誰かが堪えきれずに笑いだしたのをキッカケに教室中が爆笑の渦に包まれた。

「なっ何よみんな。なにがおかしいのよ」

「12点なんてありえないだろ、ハハハ」

「でたらめ書いても20点はとれるだろうに」

「もうちょっとカッコいい負け方なかったのかしら」

「これはあれだな。保体の時だけお館様はFクラスに行ってもらうべきだな」

「なによ、みんなして言いたい放題言って。あたしはこれから保体に力を入れるんだからね」

「あら、じゃそんなお館様にプレゼントよ。せめて50点は取ってちょうだいね」由香も笑いながら保体の副読本を陽向に手渡した。

「ふん、あたしが本気を出したらどんなに凄いか、そこで見てるといいわ」陽向はそう宣言して本に目をおとした。

 

 「ぶしゅううぅぅぅ」

 

「あぁ、お館様が虹のような鼻血を出してぶっ倒れた」

「ティッシュだ。ティッシュを詰めろ」

「変ね。そんなに過激なこと書いてあったかしら?」由香は冷静に陽向が読んでいた頁を開いた。

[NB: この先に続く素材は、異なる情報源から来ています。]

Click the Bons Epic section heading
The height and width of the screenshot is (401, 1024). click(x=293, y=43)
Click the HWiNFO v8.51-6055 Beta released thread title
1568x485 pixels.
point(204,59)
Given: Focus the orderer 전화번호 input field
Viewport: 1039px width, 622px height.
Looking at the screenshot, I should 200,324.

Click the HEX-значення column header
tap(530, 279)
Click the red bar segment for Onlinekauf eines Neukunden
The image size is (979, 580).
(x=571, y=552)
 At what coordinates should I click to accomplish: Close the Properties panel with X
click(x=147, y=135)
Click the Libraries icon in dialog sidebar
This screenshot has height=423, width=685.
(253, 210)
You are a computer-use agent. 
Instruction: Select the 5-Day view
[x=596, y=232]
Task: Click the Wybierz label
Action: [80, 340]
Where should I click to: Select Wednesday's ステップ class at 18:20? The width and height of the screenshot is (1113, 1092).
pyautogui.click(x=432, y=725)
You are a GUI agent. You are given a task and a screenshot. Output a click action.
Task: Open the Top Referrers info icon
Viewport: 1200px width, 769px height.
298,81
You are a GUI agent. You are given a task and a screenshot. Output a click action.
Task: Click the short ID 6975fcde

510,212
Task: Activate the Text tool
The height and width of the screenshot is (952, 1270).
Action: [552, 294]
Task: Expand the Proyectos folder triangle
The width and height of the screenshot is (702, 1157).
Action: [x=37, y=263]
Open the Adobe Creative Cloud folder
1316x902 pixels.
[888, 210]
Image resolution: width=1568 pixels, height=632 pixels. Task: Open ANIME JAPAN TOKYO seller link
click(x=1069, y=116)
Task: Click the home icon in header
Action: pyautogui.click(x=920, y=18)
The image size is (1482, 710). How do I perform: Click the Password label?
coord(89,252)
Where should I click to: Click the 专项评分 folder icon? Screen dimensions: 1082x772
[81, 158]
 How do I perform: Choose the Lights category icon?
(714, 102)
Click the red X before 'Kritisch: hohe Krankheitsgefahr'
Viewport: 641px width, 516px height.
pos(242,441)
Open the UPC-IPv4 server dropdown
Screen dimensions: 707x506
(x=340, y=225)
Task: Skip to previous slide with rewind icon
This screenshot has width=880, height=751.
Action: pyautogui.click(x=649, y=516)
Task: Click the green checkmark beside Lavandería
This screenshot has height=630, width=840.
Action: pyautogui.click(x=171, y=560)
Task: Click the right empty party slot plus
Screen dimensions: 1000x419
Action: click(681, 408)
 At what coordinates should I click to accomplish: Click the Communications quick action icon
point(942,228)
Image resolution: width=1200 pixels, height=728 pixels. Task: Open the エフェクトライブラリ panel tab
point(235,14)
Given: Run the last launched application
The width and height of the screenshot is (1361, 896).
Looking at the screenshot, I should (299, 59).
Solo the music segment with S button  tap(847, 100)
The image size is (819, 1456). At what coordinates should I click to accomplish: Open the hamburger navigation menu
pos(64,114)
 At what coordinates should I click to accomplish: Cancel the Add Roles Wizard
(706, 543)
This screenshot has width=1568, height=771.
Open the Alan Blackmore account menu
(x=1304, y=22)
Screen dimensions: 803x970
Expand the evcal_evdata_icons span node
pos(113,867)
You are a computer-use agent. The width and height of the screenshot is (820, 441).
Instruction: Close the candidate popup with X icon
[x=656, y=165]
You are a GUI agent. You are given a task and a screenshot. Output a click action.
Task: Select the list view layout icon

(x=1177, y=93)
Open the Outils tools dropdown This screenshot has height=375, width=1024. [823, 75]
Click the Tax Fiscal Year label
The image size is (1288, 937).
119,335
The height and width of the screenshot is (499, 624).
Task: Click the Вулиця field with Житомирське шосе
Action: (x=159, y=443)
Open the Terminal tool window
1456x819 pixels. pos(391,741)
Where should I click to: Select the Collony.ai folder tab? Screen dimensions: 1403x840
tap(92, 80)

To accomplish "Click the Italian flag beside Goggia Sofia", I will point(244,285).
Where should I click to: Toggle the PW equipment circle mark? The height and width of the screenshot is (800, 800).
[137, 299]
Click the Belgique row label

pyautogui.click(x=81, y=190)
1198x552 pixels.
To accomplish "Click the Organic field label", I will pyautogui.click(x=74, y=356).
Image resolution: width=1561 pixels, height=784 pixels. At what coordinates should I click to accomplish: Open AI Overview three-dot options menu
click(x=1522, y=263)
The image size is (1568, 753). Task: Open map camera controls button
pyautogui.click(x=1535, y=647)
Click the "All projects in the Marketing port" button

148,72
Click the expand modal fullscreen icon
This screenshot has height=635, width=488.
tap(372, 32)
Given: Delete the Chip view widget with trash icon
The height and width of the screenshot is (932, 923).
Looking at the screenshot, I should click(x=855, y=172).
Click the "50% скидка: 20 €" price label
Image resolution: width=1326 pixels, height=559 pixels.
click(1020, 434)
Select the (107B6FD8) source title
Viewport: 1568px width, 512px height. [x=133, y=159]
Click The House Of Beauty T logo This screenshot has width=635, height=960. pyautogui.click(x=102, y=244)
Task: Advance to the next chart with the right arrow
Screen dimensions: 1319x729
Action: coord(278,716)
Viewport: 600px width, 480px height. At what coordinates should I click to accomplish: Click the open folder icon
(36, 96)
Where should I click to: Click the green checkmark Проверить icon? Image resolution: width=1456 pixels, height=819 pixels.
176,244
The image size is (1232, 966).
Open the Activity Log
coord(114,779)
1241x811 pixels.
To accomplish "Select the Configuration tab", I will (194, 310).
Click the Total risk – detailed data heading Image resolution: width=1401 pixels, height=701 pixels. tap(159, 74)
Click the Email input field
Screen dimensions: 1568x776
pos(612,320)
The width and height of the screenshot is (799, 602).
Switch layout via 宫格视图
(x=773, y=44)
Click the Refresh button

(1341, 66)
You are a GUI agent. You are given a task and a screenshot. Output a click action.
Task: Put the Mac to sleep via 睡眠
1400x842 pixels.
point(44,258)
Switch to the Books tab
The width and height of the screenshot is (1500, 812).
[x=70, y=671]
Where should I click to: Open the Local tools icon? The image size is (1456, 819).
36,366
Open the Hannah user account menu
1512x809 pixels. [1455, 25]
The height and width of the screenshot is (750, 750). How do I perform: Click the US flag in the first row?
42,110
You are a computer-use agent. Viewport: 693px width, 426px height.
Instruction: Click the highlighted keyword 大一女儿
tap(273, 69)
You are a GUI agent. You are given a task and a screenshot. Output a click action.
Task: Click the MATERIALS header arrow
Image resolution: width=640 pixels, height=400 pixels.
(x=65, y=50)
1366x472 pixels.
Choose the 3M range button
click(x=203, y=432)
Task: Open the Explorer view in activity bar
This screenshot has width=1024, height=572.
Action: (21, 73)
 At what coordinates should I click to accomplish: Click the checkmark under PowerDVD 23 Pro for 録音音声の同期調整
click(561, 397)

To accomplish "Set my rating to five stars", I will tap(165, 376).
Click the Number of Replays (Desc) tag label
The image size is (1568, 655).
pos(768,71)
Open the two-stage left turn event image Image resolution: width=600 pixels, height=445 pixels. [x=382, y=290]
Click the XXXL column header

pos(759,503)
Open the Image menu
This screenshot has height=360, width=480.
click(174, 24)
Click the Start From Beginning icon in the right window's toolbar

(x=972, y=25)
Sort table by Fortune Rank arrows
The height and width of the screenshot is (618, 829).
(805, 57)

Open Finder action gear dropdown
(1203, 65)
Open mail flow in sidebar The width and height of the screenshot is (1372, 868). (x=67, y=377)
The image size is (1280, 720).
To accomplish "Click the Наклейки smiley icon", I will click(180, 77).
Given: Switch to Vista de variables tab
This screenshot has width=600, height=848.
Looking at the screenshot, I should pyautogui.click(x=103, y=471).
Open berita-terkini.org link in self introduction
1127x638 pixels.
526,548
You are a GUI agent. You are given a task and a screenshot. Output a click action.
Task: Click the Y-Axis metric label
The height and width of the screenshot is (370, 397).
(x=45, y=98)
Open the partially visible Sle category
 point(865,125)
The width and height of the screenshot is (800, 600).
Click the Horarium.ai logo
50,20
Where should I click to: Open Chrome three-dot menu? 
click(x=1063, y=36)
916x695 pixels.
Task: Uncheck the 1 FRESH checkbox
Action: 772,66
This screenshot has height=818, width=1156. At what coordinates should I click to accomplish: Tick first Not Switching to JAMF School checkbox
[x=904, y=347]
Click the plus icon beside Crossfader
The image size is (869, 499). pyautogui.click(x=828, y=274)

「え~っと「ヒトは、22対の常染色体と1対の性染色体、計46本の染色体を持つ。性染色体の組み合わせは女性では2本のX染色体、男性ではX染色体とY染色体1本ずつとなっている」って何でこれで鼻血が出せるのよ。ちょっと起きなさい、陽向。あなたどれだけ物凄い妄想力してるのよ」由香は陽向を揺り動かした。陽向は幸せそうに気を失っていた。

 

陽向、由香、竜崎の3人は学園長室のドアの前に立っていた。

「一緒に行こうか?陽向」と由香が心配そうに言った。

「俺がついて行こう。やったのはおれだからな」竜崎も言った。

「大丈夫。あたしの責任だからあたし一人で行くよ。お願いだからこれくらいの責任は取らせて」陽向はそういうとドアをノックした。

「お入り」ドアの向こうから横柄そうな声がした。

「失礼します」陽向は一人でドアの向こうに消えていった。

 

 

「それであの3人をどうなさるおつもりですか学園長」神経質そうな教頭が言った。

「どうって、あれは事故だとあたしゃ聞いてるけどねぇ」

「どこの世界に試召戦争中にハンマーで窓ガラスを叩き割って教室に乱入する事故があるんですか」

「元気があっていいことさね。それだけ勝つことに執着心があるんだったら、そのうち成績もあがるだろうよ」

「未来の話をしているんじゃありません。今、現在起こった事件のことを話しているんです。なんらかの処分を下さないと他の生徒に示しがつきません」

「ハンマーで窓ガラスを叩き割る生徒が、そうそういるとは思えないがねぇ。じゃ、悪いけど西村先生、あんたのとこで10日ほど補習で預かってくれないかい」

「わかりました」西村と呼ばれた体格のいい教師が答えた。

「処分が軽すぎます」

「あんたはうるさいねぇ。自分の所で指導できなかったからって、退学にしてよそ様に押し付けるつもりかい。停学にしてもFクラスじゃ、休みが増えたと喜ぶような連中だよ」

「・・・しっ、しかしですな」

「西村先生はどう思うね?」

「私は学園長のお言葉に賛成です、ですが」

「ですが、なんだい?」

「連中は退学の方がよかったと思うかもしれませんな」そういうと西村はニヤっと笑った。

「じゃ、それで決まりだ。窓ガラスを割った1年生3人は10日間の補習。じゃ、もういいよ」学園長がそういうと教頭と西村は一礼して出て行った。